We had a similar issue with slugs. They would get into the house as well...we moved.
Snails seem much nicer though. I used to have a racing snail. Spent ages trailing him and looking for marginal gains. I even removed his shell. Unfortunately, it just made him sluggish.
Three very mild winters have resulted in a bit of a Gastropodian population boom.
A nice way to shift them is to habitually feed them all of your suitable kitchen waste in one spot of the garden, then every few nights collect as many as possible in a plant pot and take them for a walk somewhere nice to a new home.
...or get ducks.
I took the shell off of a snail to see if it would move any faster, but if anything it made it more sluggish.
Is there an echo in here?
That'll teach me not to read the thread and use my one and only joke 😳
It's echoy because of the two empty shells.
Didnt actually know i had snails until i re-did the garden and put some new plants in.
A week later, a couple of mauled lupins and around 70 snails in the garden waste bin and i appear to have finally got rid of most of them.
You can't really blame them for being fat and slow, the clue's in the name...
Gastropod, foot obsessed by food.
Instead of slug / snail pellets you could try Nematodes
Similar theory to cdoc. Plant a French marigold or two. In the morning it'll be covered in the buggers. Remove, rehome, repeat.
Or get a toad.
Hmm. So the solution is to collect them all and give them a new home?
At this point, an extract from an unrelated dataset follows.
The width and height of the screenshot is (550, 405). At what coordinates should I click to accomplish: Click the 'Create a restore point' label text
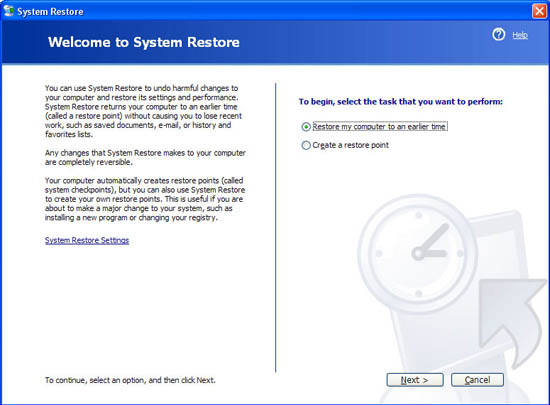(x=350, y=145)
Maybe I'll just keep tip-toeing round them and hope they go away.
Garlic. butter and white wine?
Collect them every morning and evening. Don't put them somewhere else in the garden to be humane they can travel remarkably big distances. If you're as wimpy as me add them to the green bin.
If you're as wimpy as me add them to the green bin
The recycling bin?
Yep, they'll come back as compost in the next life
What did the snail say when it climbed onto the back of a tortoise?
"Weeeeeeeeeeeeeeee"
Don't poison them if there are hedgehogs about. You'll end up killing the cure!
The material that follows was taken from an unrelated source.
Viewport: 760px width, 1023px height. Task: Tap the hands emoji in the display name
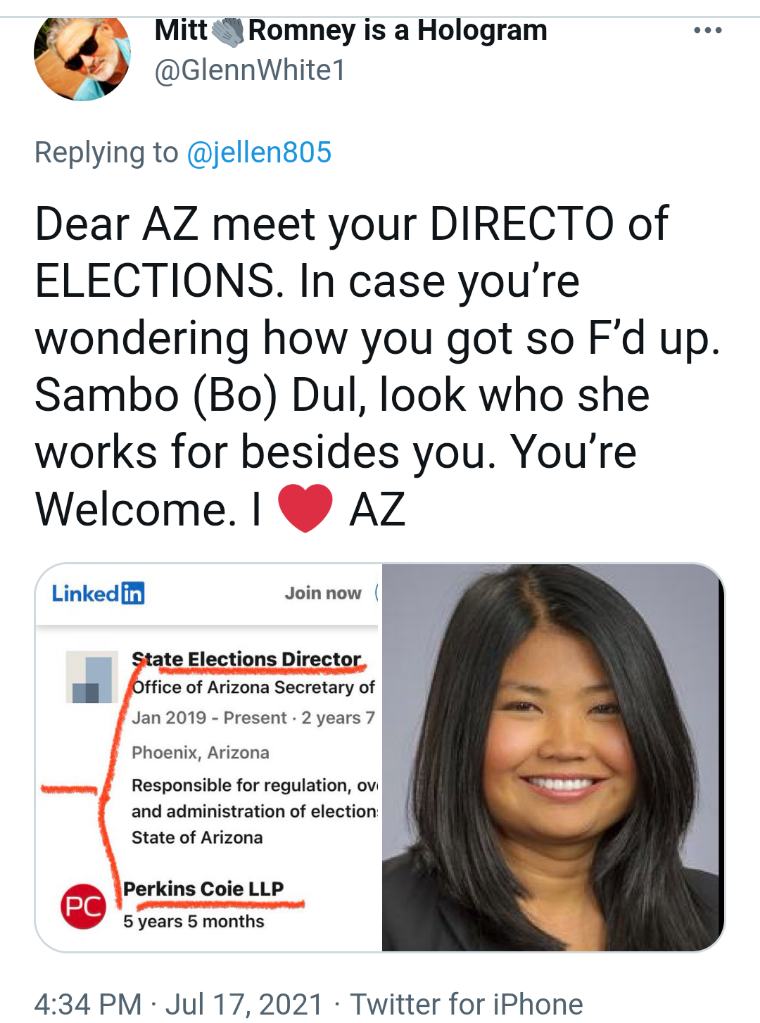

For some reason, the dog eats them.
Changed her worming tablets to take this into consideration, else pooch is at risk from lungworm.
We do feed her, honest
Onzadog +1
If your going to kill them off use Nematodes rather than poison
Don't poison them if there are hedgehogs about. You'll end up killing the cure!
A couple of years back, I threw down some pellets to get rid of a load of slugs. Then spent the next week picking dead birds out of the yard.
It's amazing to go out on a damp summer evening and see all the snails on the lawn, I woke my eldest son up to come out with me and count them all be we gave up at over 50. Never occurred to me to want to get rid of them though - what harm do they do?
Stevet1 - Member
It's amazing to go out on a damp summer evening and see all the snails on the lawn, I woke my eldest son up to come out with me and count them all be we gave up at over 50. Never occurred to me to want to get rid of them though - what harm do they do?
You don't have any hosta in your garden then ?[img] [/img]
what harm do they do?
I'd hide, I can hear the audience of Gardener's Question Time coming for you.
wang em as far as you can along the back gardens, at night.
Mrs Z hunts slugs by torchlight in the evenings.
Picks them up in rubber gloves, slips the glove off when her hands full and ties them up.
Don't want the buggers coming back after all that effort.
Throw them into the neighbour's garden seems to be a common method of dealing with them.
Or do what Gordon does
If you have a neighbour as selfish as I do who leaves their bin out because they're too lazy to move it to the bin area, then collect half a dozen or so slugs/snails and put them on the bin top then sprinkle round the top of the bin with salt.